WHAT IS REQUIRED:
Among these entries, how many lines have the string "computer" in them? Only the number is needed.

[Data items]
===
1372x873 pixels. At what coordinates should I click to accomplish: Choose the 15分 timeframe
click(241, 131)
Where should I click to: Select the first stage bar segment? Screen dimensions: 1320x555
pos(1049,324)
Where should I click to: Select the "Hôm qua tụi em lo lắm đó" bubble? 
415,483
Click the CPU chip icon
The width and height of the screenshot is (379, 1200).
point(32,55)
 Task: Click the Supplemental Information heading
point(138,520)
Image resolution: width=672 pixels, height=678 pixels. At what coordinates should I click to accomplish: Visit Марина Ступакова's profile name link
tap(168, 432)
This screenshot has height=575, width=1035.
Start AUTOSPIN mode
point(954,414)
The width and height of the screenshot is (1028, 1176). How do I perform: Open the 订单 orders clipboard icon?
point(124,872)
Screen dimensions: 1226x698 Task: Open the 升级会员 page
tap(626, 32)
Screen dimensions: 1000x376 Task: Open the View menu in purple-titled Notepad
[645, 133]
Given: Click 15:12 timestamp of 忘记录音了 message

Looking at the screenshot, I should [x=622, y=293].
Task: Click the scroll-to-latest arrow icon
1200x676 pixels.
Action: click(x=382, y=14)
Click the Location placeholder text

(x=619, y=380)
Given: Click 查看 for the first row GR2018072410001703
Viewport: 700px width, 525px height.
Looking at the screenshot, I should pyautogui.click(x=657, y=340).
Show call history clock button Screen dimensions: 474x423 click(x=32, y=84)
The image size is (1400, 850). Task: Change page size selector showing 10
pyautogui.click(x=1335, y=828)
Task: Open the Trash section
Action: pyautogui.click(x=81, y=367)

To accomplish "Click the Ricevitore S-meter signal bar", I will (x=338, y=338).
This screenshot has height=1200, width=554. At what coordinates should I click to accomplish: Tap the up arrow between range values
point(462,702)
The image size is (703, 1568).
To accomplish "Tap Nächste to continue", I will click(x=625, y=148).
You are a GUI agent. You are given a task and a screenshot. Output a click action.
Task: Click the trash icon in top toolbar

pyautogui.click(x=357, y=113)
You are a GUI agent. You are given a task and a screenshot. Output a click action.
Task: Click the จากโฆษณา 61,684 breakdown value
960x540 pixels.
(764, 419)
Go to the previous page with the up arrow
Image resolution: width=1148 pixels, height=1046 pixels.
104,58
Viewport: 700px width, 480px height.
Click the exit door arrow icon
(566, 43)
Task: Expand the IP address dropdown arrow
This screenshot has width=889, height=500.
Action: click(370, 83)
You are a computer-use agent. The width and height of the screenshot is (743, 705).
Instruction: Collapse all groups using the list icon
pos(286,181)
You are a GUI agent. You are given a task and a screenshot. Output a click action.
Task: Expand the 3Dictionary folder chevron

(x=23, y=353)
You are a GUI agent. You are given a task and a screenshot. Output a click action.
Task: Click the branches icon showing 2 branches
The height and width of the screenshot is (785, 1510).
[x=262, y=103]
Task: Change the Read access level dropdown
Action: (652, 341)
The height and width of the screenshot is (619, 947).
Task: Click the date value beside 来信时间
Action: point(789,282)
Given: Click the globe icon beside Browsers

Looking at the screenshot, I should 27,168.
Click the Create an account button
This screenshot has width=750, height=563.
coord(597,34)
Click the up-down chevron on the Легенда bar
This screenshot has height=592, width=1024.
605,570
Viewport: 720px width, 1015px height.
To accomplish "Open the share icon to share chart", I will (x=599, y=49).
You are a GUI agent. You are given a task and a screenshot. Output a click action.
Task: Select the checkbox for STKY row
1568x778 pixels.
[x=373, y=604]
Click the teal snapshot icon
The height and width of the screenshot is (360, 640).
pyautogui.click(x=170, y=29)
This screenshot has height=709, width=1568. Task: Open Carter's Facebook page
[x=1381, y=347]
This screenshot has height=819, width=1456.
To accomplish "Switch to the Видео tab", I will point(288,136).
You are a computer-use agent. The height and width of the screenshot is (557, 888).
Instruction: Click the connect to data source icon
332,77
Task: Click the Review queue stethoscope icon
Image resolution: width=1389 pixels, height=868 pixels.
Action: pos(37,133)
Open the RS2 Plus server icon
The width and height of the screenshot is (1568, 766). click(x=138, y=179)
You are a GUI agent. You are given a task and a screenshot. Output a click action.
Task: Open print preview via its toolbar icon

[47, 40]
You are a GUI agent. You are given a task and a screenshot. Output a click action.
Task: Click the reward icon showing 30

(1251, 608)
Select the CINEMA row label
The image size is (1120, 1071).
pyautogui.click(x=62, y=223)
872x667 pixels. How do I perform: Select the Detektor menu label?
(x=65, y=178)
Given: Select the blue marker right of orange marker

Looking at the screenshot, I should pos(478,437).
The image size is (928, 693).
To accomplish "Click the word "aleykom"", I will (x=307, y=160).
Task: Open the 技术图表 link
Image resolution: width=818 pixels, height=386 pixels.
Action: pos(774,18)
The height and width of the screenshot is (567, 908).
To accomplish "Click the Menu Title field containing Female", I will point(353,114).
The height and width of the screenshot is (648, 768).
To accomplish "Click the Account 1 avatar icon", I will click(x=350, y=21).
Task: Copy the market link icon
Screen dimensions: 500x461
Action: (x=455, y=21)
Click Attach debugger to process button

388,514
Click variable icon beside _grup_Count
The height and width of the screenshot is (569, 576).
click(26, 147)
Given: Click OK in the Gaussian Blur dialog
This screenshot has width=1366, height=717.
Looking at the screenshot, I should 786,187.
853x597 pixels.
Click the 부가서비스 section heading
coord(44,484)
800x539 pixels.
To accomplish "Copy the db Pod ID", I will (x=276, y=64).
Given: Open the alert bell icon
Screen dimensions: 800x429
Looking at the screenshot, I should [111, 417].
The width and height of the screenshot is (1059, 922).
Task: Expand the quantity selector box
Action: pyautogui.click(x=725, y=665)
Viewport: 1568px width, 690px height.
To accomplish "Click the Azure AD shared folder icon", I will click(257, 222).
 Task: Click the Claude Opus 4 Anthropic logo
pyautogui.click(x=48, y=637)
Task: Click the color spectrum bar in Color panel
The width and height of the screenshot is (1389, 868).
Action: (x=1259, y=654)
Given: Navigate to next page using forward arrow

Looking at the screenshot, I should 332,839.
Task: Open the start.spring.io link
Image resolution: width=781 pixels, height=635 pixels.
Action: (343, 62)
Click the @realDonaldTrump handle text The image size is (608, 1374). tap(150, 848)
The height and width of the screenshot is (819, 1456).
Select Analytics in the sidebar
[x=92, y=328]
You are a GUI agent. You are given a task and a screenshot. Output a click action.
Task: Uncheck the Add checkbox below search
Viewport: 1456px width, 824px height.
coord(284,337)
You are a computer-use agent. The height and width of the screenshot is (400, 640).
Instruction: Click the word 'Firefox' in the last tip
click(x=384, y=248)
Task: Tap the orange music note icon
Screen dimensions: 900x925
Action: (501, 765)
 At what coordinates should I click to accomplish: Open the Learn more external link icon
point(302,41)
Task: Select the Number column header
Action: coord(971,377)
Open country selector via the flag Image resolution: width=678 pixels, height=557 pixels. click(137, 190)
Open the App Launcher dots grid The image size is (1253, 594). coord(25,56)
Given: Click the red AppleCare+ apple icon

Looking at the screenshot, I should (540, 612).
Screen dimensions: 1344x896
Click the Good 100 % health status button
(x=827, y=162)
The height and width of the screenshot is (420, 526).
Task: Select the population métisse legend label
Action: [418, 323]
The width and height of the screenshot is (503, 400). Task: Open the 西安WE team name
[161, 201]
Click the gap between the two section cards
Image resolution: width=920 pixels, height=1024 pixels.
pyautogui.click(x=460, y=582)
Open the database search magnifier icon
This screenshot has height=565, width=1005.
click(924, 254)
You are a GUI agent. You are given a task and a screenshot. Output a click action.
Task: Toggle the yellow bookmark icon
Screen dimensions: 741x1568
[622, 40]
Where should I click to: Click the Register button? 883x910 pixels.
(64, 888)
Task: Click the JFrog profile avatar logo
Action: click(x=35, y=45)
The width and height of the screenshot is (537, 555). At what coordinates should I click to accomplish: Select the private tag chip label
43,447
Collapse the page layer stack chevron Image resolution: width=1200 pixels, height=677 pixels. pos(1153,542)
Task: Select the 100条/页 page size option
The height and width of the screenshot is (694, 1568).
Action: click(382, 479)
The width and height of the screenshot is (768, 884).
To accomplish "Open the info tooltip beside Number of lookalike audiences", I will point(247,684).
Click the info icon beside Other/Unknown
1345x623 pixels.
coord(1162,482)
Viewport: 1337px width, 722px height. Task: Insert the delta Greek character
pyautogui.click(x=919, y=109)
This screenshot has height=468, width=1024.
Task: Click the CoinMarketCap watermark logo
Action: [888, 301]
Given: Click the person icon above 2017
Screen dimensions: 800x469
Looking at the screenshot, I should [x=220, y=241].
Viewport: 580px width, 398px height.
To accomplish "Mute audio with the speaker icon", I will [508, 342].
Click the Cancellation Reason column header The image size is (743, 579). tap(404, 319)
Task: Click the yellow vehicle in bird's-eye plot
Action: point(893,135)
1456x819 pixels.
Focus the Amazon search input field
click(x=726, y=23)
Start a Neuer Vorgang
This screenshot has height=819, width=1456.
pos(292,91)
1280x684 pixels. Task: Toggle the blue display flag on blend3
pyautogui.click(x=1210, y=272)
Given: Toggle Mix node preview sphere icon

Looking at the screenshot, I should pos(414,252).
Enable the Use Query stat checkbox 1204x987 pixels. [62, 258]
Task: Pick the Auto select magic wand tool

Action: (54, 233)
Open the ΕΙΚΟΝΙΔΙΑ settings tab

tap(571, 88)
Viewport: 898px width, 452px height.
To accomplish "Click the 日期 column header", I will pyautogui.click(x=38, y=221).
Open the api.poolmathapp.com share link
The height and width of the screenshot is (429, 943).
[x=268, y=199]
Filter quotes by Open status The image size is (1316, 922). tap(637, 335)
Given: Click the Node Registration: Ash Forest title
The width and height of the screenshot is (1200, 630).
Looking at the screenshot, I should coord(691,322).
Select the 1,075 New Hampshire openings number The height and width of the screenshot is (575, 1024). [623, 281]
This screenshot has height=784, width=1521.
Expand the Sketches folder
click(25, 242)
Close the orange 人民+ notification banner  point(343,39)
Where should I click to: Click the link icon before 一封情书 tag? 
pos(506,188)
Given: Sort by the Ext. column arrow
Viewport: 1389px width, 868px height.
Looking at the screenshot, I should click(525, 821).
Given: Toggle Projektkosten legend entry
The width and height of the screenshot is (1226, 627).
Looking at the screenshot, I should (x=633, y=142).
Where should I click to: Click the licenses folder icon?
===
SOLUTION FOR THIS TASK:
3